Makan bersama diawali dengan pemberian makan kepada Rera Wulan Tanah Ekan oleh ketua adat di atas rumah tingkat dua. Bagian tubuh ayam yang disajikan untuk dewa langit dan dewa bumi adalah jantung ayam.

Seusai perjamuan adat, pukul 17.00 Wita ketua adat bersama kepala suku dari lima suku bersama tokoh adat dan penutur syair adat membawa sisa sesajian ke empat sudut desa. Di tempat yang ditandai dengan batu dan pohon beringin itu, mereka memberikan sesajian, sebagai simbol perlindungan terhadap desa dari berbagai penyakit dan bencana alam.

Para leluhur ini diyakini memiliki tingkatan. Tingkat tertinggi Rera Wulan Tanah Ekan, menyusul Ina Ama (leluhur utama), Nuba Nara (kumpulan para leluhur dari desa), dan Koda Kewokot (orang yang telah meninggal yang masih diingat kebanyakan orang).

Dalam upacara tuno manuk, leluhur dan nenek moyang dari desa ini dipanggil datang berkumpul di koke bale. Mereka diundang oleh ketua adat untuk menjalankan tugas memanggil pulang para perantau, sekaligus membela, menolong, dan melindungi mereka.

Bagi perantau yang belum mendapat pekerjaan, atas bantuan para leluhur, mereka diarahkan ke tempat yang benar-benar membutuhkan tenaga mereka.
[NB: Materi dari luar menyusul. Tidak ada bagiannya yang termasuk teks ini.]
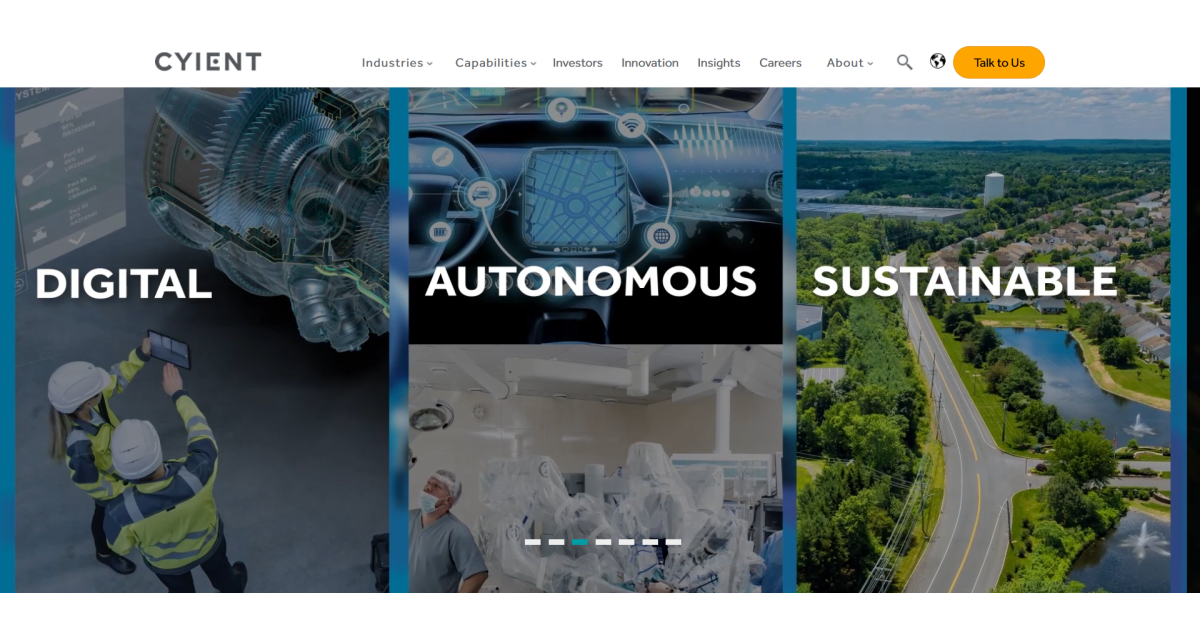Click the Cyient logo
This screenshot has height=631, width=1200.
pos(208,62)
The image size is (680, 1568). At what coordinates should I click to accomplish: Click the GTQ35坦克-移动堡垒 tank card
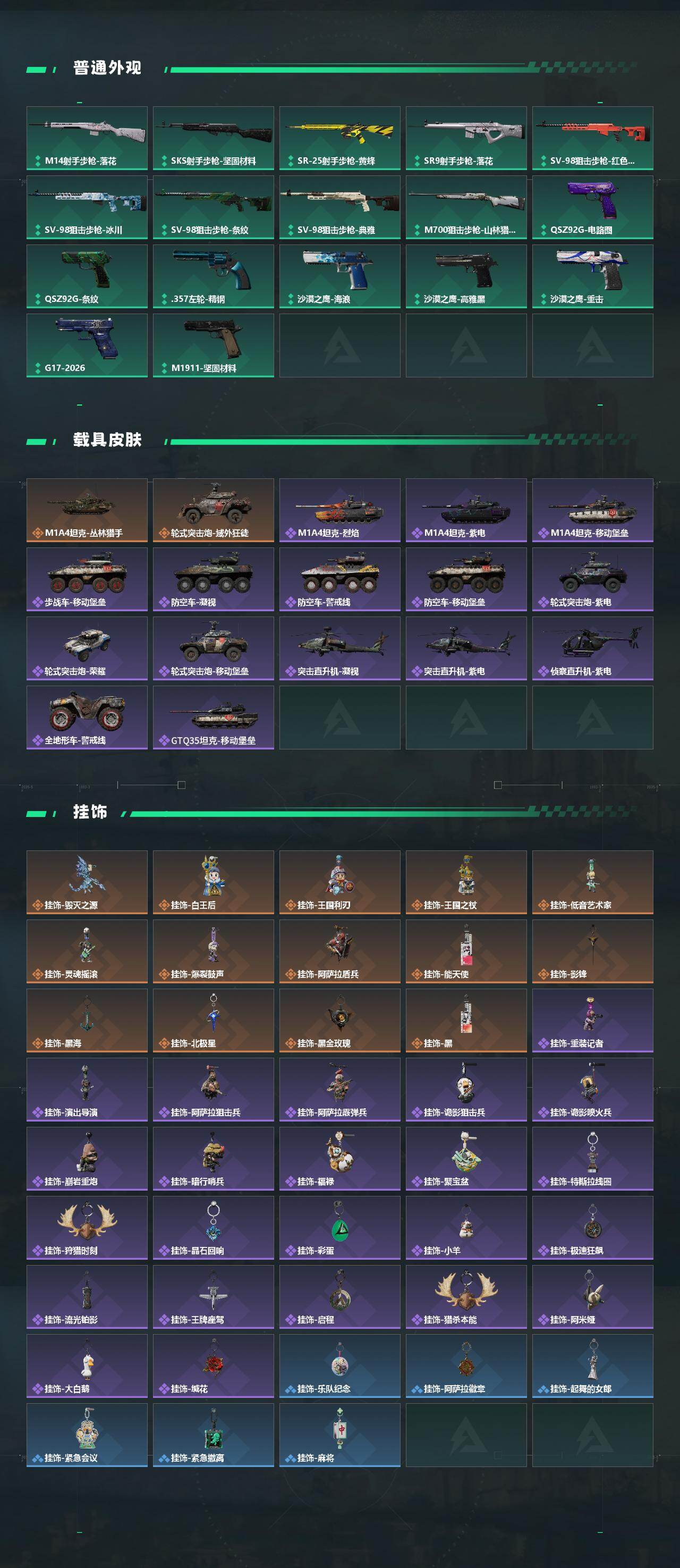214,718
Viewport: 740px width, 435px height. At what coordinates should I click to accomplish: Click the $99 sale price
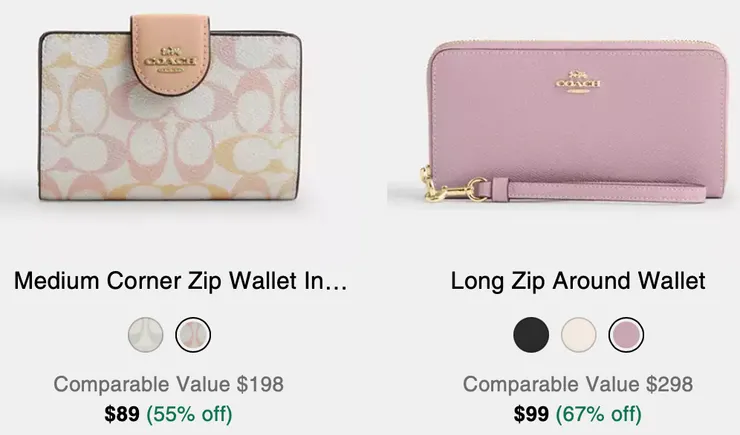click(x=531, y=413)
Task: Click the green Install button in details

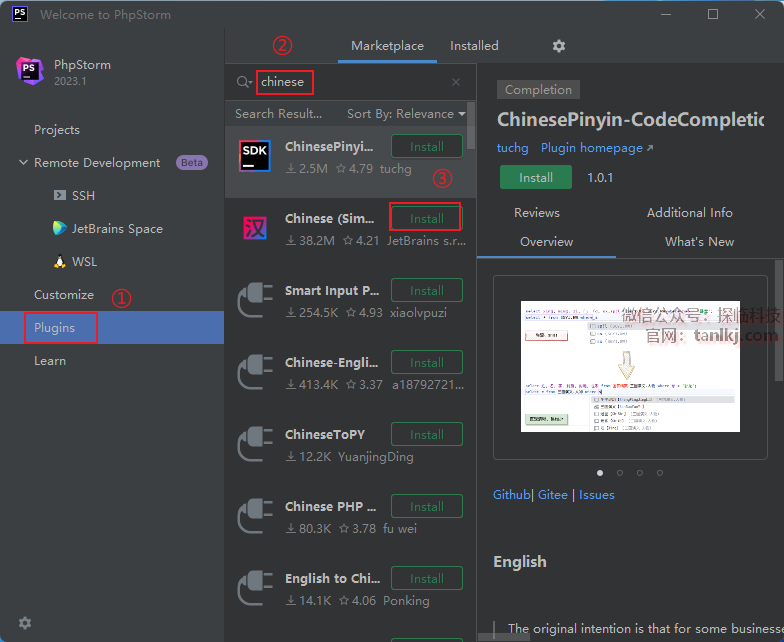Action: (x=536, y=177)
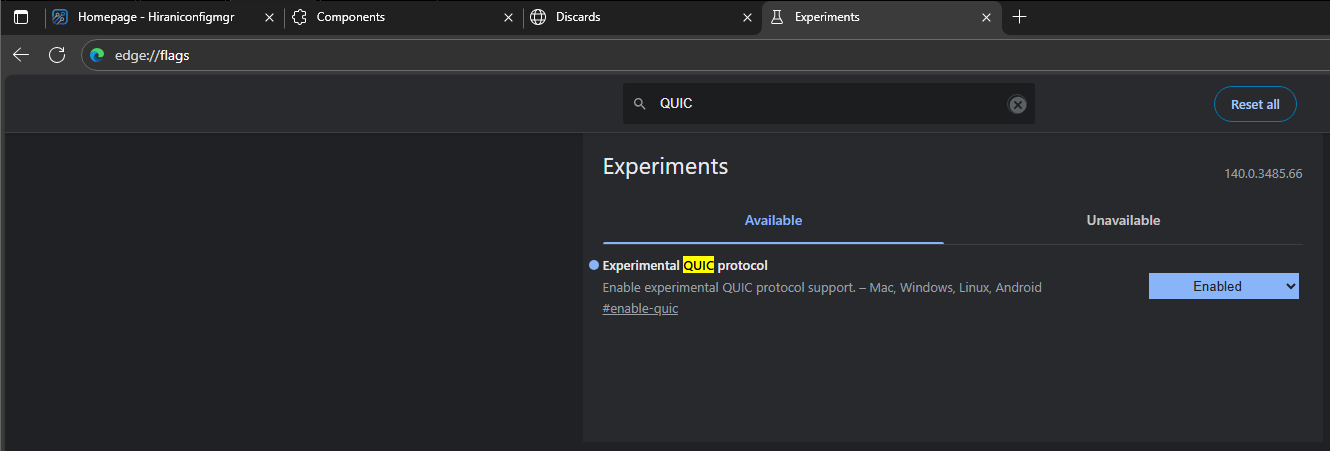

Setelah diterima bekerja, peran leluhur meyakinkan pimpinan setempat untuk memberi kemudahan dan perhatian terhadap orang bersangkutan.

Setelah sukses mendapatkan pekerjaan di perantauan, perantau harus mengirim uang secara sukarela (Rp 500.000) untuk membantu masyarakat di Demondei yang disebut gelekat lewo gewayan tanah, yang artinya membantu kampung halaman.